Data items
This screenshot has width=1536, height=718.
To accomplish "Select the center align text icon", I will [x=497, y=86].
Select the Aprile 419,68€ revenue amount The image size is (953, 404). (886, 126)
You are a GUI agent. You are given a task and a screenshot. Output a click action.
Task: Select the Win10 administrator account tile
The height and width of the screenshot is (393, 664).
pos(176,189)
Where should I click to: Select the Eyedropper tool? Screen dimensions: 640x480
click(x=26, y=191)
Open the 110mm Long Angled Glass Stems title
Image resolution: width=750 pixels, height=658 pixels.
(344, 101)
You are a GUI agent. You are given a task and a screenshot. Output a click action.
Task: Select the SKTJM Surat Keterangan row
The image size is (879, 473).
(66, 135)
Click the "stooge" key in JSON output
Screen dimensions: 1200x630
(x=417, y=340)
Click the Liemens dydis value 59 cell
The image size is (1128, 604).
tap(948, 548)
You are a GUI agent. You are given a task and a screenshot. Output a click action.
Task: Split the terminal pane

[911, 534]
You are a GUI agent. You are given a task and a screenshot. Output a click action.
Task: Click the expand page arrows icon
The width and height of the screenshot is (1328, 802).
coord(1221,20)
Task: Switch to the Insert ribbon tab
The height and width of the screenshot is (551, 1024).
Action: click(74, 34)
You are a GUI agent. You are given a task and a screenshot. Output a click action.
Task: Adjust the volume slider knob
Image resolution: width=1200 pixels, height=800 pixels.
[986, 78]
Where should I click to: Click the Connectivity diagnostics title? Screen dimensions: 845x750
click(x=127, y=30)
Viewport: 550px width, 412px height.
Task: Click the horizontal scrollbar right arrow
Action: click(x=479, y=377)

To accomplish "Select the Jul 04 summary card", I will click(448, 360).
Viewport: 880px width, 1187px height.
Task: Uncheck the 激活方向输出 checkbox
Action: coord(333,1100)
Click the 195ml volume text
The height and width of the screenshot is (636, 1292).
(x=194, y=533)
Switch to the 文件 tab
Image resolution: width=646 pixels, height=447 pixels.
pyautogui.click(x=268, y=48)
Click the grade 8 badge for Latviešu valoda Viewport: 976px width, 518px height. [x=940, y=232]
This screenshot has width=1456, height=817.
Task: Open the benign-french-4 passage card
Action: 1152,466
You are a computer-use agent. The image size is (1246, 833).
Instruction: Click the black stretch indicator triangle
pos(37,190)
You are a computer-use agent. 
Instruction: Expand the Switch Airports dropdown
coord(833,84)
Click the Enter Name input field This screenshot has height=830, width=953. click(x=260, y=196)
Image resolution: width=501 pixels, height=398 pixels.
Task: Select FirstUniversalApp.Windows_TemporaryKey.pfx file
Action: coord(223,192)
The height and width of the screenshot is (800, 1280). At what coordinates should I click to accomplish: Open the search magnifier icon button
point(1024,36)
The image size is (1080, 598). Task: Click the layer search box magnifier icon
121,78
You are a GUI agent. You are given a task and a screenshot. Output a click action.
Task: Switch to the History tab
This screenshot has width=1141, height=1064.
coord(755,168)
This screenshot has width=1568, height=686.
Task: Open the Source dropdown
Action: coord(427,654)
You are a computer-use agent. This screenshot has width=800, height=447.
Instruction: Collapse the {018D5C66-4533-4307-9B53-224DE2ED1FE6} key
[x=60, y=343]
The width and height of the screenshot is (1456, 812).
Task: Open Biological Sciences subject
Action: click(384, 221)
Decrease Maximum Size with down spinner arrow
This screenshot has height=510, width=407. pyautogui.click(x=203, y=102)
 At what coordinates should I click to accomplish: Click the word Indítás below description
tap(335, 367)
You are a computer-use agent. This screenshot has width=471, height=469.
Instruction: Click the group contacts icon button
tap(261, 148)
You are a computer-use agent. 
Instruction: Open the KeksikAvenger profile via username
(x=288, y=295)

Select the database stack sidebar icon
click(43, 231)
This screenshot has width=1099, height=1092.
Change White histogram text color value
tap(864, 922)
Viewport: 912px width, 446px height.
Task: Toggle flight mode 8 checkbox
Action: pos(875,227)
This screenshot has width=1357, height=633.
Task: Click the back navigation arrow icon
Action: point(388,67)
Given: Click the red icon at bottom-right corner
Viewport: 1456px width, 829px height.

_What is expected_: Go through the entries and return each line where the word "volume" occurs.

_Task output_:
Task: Adjust the volume slider knob
Click the 195ml volume text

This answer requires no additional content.